# START OF Records supplied

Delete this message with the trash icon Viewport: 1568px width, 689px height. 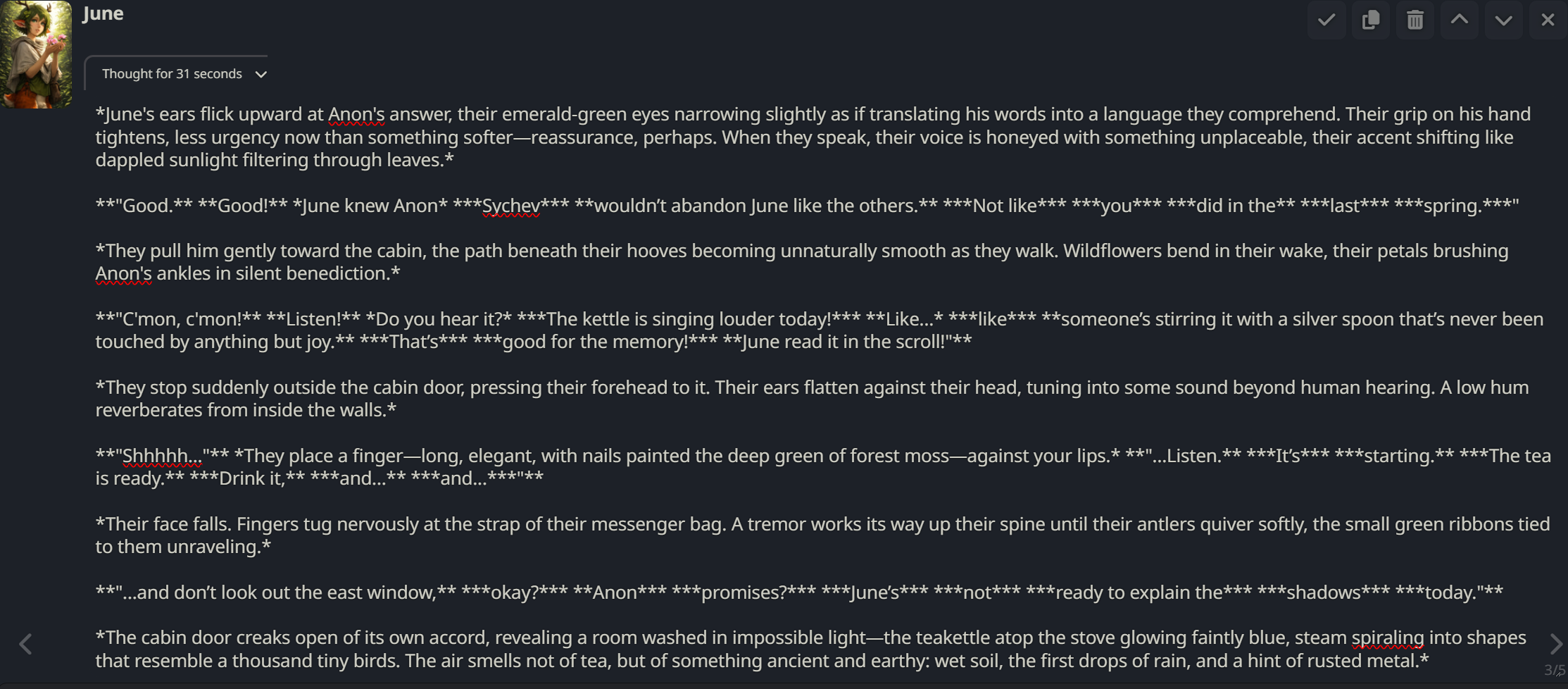[x=1415, y=20]
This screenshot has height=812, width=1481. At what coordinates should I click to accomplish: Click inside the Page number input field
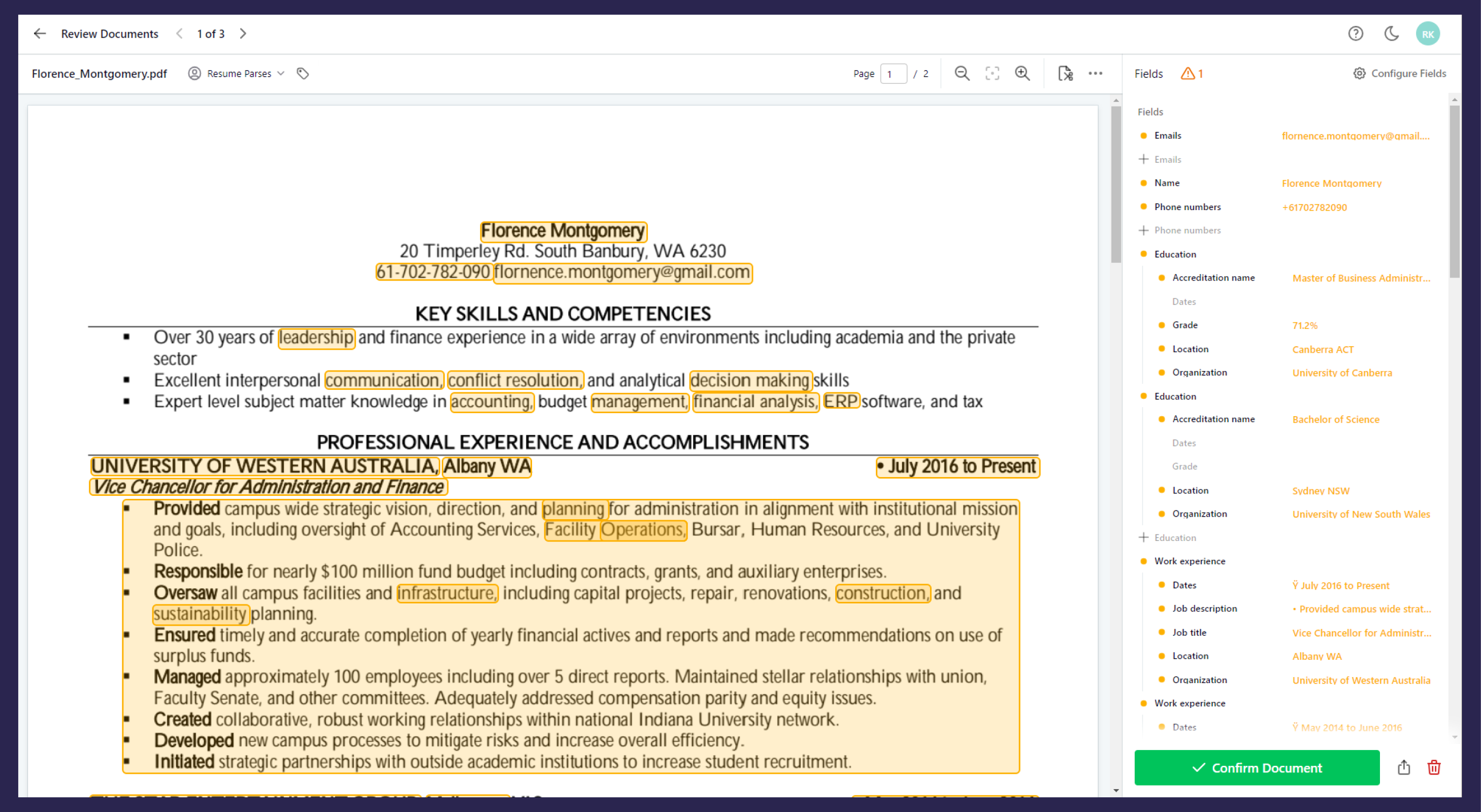894,74
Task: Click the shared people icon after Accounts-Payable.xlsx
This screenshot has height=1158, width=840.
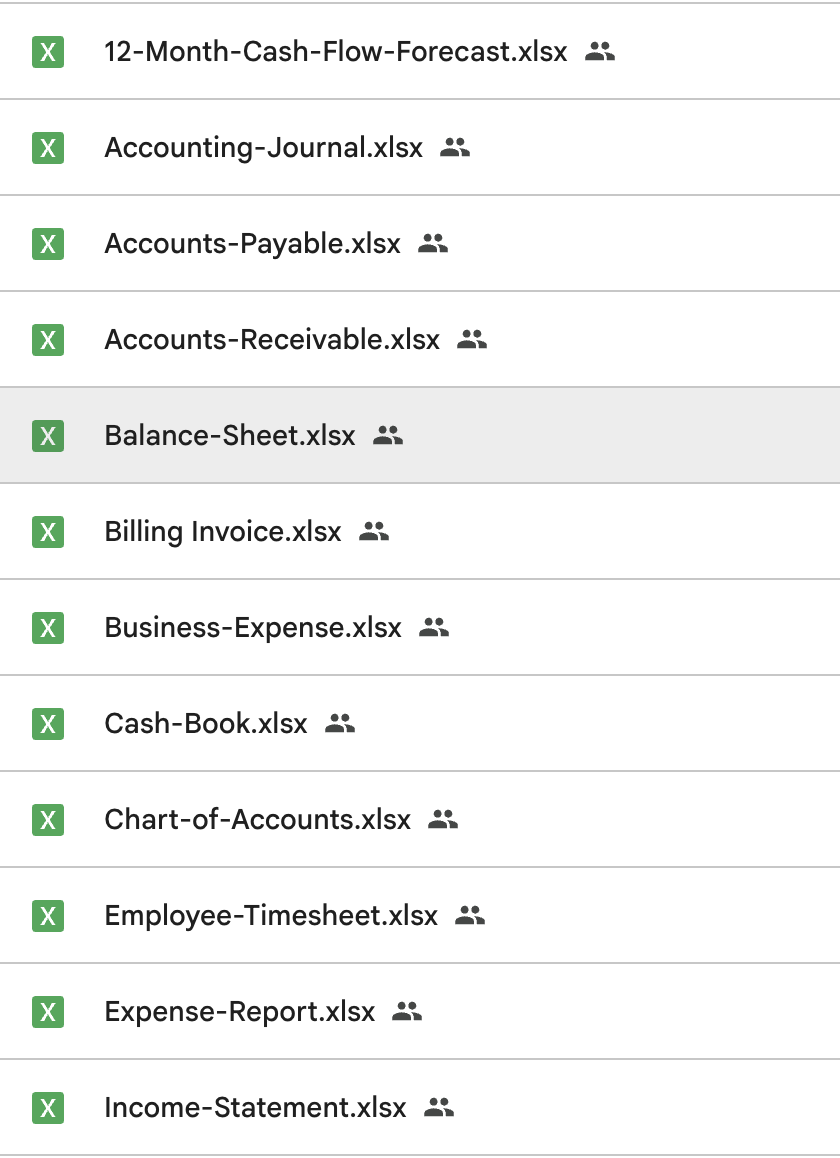Action: click(x=432, y=243)
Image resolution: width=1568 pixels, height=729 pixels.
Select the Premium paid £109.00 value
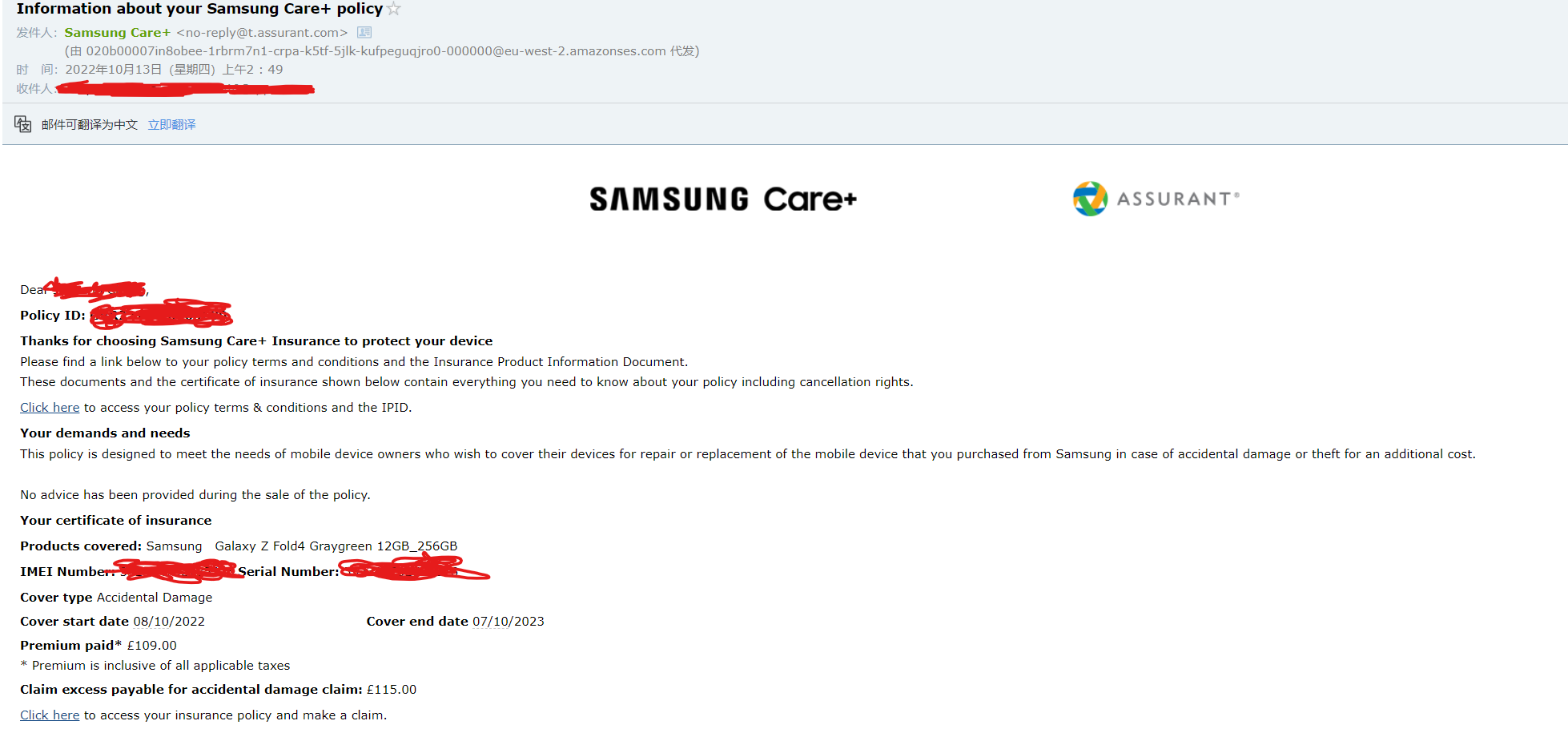154,645
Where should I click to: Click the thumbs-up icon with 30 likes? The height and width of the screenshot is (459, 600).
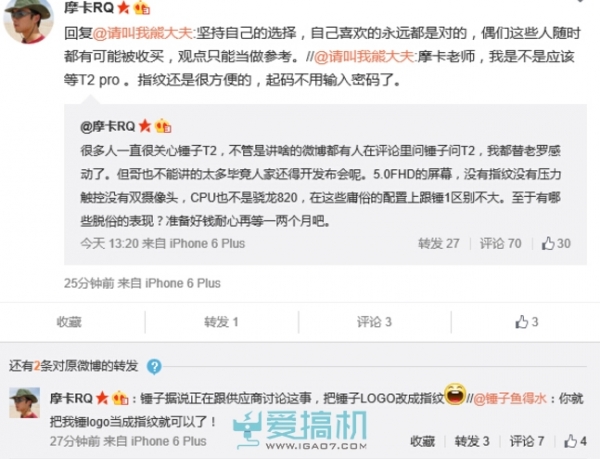548,243
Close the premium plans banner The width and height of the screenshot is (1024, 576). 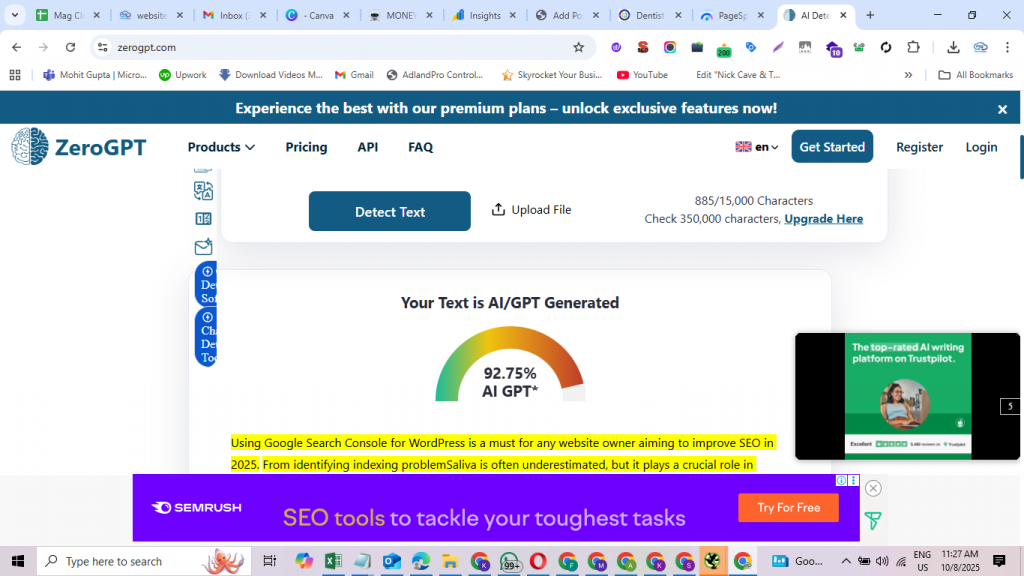coord(1002,109)
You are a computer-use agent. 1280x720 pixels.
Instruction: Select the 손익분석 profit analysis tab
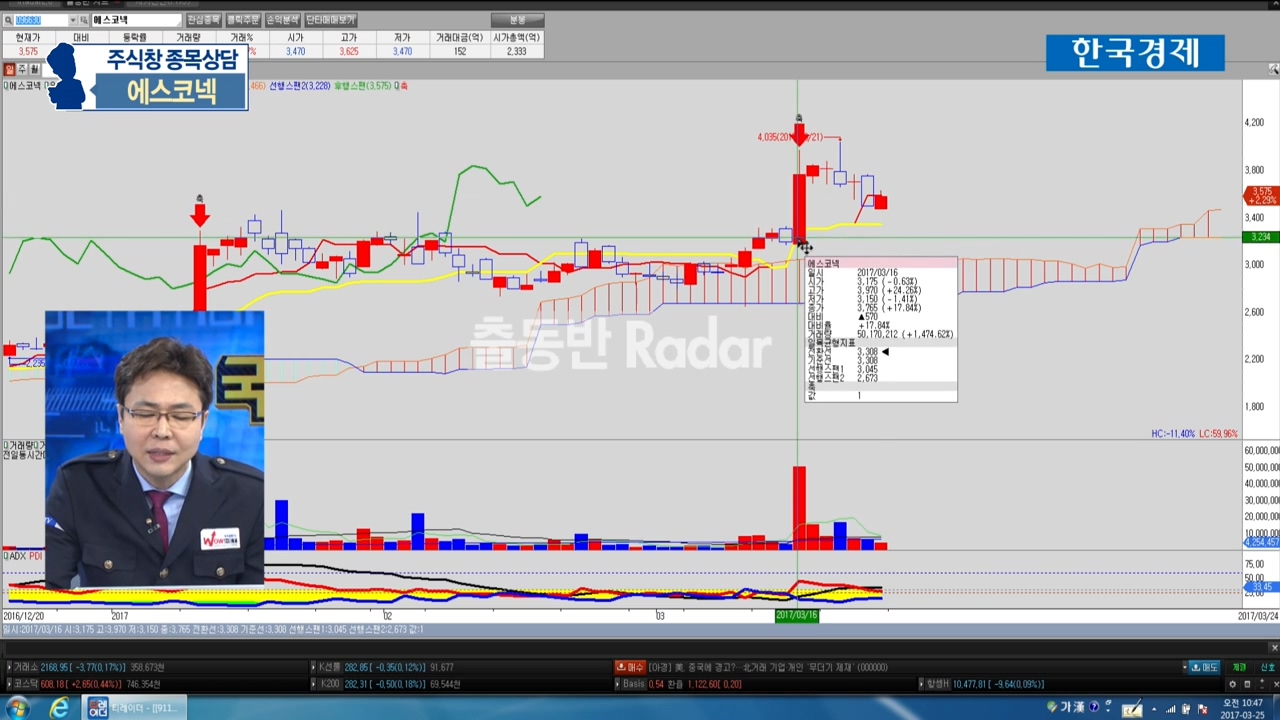(281, 20)
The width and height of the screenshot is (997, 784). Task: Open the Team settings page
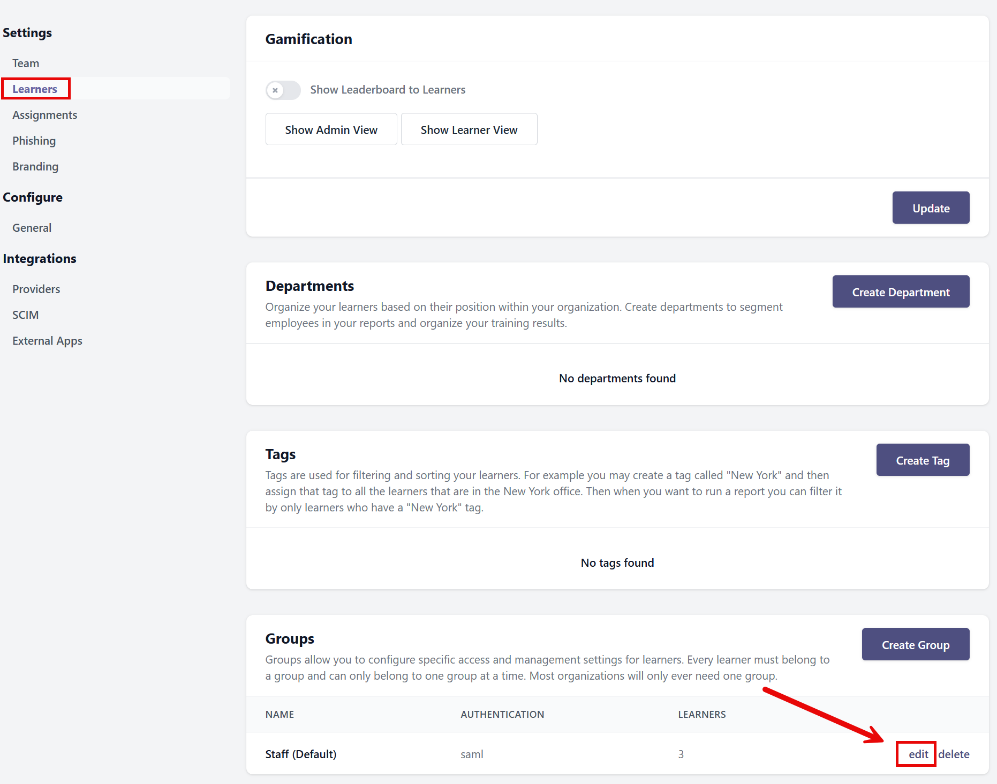pyautogui.click(x=26, y=63)
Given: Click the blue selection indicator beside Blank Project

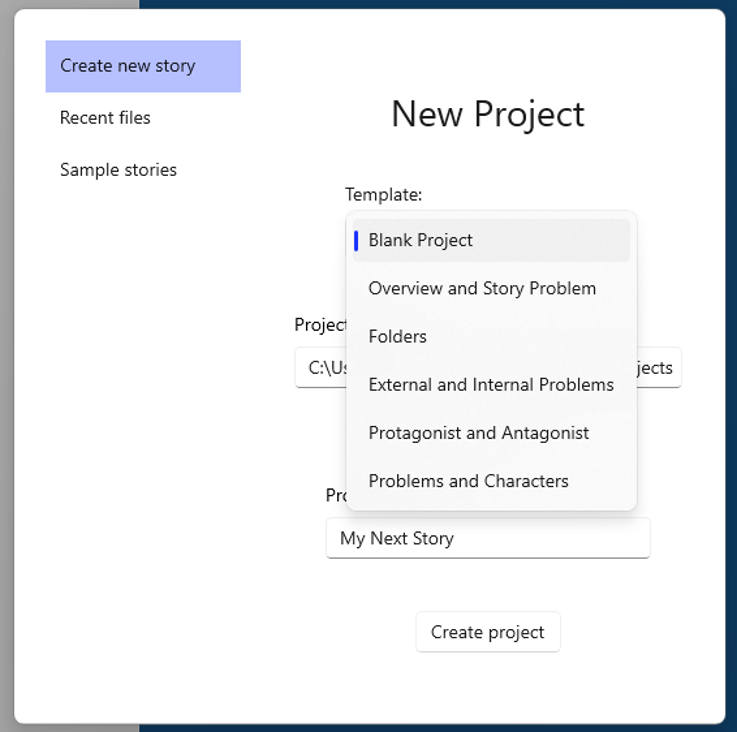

# END OF Records supplied

Set problem
Reproduce the listing verbatim from the line containing "You are a computer-use" through the end of the listing, both ends included. Leave the pictures out.

Correct answer
You are a computer-use agent. 1280x720 pixels.
Instruction: Select the 손익분석 profit analysis tab
(281, 20)
The width and height of the screenshot is (997, 784). Task: Open the Team settings page
pyautogui.click(x=26, y=63)
Given: Click the blue selection indicator beside Blank Project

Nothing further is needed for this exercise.